The Rationals actually predated the MC5/Stooges by quite some time, both chronologically and stylistically. When they began recording for the local A2 label in 1965, they were, like many garage bands, heavily influenced by the British Invasion, although they gave their material a more soulful flavour than most similar units. "Gave My Love" was a chart-topper in Ann Arbor (and a hit in Detroit), as was a follow-up single of "Respect" (which predated Aretha Franklin's version). Picked up for national distribution by Cameo/Parkway, it nudged into the lowest regions of the national charts as well.
Similar distribution of follow-up singles by Cameo and Capitol, which found them pursuing a more blue-eyed soul-oriented direction on cuts like "I Need You" and "Hold on Baby," followed the same story: big success in Michigan, nothing doing elsewhere. Morgan turned down a spot in Blood, Sweat & Tears, and the Rationals finally got an album out on Crewe Records in early 1970. By that time, though, their moment had passed: their best work was behind them, and attempts to modify their energetic pop/soul approach for the psychedelic album market were ill-fated.

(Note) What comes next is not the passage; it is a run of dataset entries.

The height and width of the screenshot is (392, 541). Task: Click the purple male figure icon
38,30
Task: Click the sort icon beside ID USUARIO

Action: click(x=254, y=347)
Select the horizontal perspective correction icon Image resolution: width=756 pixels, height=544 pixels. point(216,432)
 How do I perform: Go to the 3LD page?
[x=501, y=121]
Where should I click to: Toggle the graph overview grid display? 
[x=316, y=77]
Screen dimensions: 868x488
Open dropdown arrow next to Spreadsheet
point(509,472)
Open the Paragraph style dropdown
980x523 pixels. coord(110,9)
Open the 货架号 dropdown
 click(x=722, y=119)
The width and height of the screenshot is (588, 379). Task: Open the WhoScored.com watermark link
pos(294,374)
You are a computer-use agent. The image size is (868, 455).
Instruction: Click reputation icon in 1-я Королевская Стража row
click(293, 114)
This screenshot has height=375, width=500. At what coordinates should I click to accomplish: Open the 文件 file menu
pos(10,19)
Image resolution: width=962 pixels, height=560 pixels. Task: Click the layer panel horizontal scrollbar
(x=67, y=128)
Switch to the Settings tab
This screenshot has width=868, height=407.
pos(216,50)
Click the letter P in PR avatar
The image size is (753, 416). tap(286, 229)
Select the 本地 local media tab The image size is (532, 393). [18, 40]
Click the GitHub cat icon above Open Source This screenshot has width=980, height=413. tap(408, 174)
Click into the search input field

The Rationals broke up in the summer of 1970. Morgan continued to build his cult credentials over the next 25 years on sporadic recordings with Sonic's Rendezvous Band (which also featured the MC5's Fred Smith), the Scott Morgan Band, and Scott's Pirates. Licensing hurdles, unfortunately, have prevented their batch of fine '60s singles for A2, Cameo/Parkway, and Capitol from being reissued on a coherent anthology, although some have dotted obscure garage compilations. This is a shame, as their sole album, and a recently released live CD of a show from late 1968, are unrepresentative of the band as they sounded at their best.